To put such losses in context, note that it will take sustained annual growth rates of 9.5 per cent for the next five years for India’s real GDP to just catch up with its pre-pandemic path based on 7.1 per cent annual growth. Clearly, the next few years are going to be crucial for the country.

A nation’s GDP can broadly be used for consumption, government spending, investment or net exports. To sustain growth rates over 9 per cent for the next five years, there has to be a sharp increase in at least some of these components. The facts of Indian growth though are worrisome. Between 2014-15 and 2021-22, the Indian economy grew on average by 4.9 per cent annually. The biggest driver of this growth was government consumption, which grew at 7.1 per cent annually. This feature of Indian growth has become even starker since 2017-18, during which the anaemic average annual growth rate of 2.9 per cent has only been held up by a Herculean 6.1 per cent annual growth in government consumption.

The other components of aggregate demand have been decidedly lacklustre since 2014-15 in their contributions to growth. Investment is stubbornly stuck at or below 30 per cent of GDP. Consumption growth has refused to pick up above 7 per cent even in this recovery year of 2021-22 when GDP grew at 9.2 percent. Lastly, the contribution of net exports to growth has been consistently negative. Hence, the Sisyphean role of government spending to sustain the Indian economy.

There are three policy options available for macroeconomic management: Fiscal policy, monetary policy and regulatory policy. The monetary policy tool has essentially run out of ammunition in India. The RBI has cut the repo rate by 250 basis points over the last three years. Yet, the 10-year government bond yield during this period has come down by just 70 basis points. Longer horizon corporate bond yields have barely moved. Even more damagingly, credit growth, despite the liquidity injection, has averaged 7 per cent during this period. This evidence suggests that there is just no demand for bank credit from either households or firms. At this point, the RBI is an emperor with no clothes.

WORK TASK 1:
Update the excerpt on India's growth from "There are three" to "with no clothes.", changing "repo rate" to "policy rate".
WORK TASK 2:
Condense the paragraph of the excerpt on India's growth that begins "The other components of aggregate demand" into a short list that keeps its main facts.
The stored items have no connection to the excerpt on India's growth.

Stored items
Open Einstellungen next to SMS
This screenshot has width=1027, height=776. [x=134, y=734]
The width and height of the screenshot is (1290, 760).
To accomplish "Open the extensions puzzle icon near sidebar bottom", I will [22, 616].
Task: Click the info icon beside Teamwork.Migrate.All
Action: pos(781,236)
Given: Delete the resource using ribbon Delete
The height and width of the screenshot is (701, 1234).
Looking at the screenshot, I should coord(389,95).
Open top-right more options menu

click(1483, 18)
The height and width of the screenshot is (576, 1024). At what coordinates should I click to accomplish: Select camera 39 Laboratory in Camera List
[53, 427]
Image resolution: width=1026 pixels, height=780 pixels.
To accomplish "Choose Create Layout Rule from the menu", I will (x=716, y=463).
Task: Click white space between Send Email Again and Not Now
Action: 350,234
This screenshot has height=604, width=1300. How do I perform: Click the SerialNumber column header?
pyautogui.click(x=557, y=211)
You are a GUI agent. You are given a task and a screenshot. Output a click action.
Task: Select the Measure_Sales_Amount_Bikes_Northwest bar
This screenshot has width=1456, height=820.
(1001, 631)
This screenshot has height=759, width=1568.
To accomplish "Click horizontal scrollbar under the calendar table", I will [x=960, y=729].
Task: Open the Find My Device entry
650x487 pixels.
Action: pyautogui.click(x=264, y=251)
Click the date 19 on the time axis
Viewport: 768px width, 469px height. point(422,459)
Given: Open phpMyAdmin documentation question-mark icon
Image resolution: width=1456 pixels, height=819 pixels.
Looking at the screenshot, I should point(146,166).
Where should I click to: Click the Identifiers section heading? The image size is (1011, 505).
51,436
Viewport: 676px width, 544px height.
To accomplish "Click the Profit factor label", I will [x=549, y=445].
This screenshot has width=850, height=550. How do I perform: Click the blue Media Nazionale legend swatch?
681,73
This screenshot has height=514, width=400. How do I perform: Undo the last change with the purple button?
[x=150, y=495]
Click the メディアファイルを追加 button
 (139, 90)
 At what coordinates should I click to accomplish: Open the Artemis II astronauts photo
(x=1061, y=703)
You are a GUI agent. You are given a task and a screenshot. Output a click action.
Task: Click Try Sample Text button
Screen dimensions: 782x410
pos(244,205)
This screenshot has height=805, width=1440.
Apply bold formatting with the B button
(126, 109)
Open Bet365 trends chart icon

PROBLEM SOLUTION 1:
There are three policy options available for macroeconomic management: Fiscal policy, monetary policy and regulatory policy. The monetary policy tool has essentially run out of ammunition in India. The RBI has cut the policy rate by 250 basis points over the last three years. Yet, the 10-year government bond yield during this period has come down by just 70 basis points. Longer horizon corporate bond yields have barely moved. Even more damagingly, credit growth, despite the liquidity injection, has averaged 7 per cent during this period. This evidence suggests that there is just no demand for bank credit from either households or firms. At this point, the RBI is an emperor with no clothes.

PROBLEM SOLUTION 2:
- Since 2014-15, the other components of aggregate demand have contributed little to growth.
- Investment has stayed at or below 30 per cent of GDP.
- Consumption growth has not risen above 7 per cent, even in 2021-22, when GDP grew 9.2 per cent.
- Net exports have contributed negatively to growth throughout.
- As a result, government spending has had to carry the economy.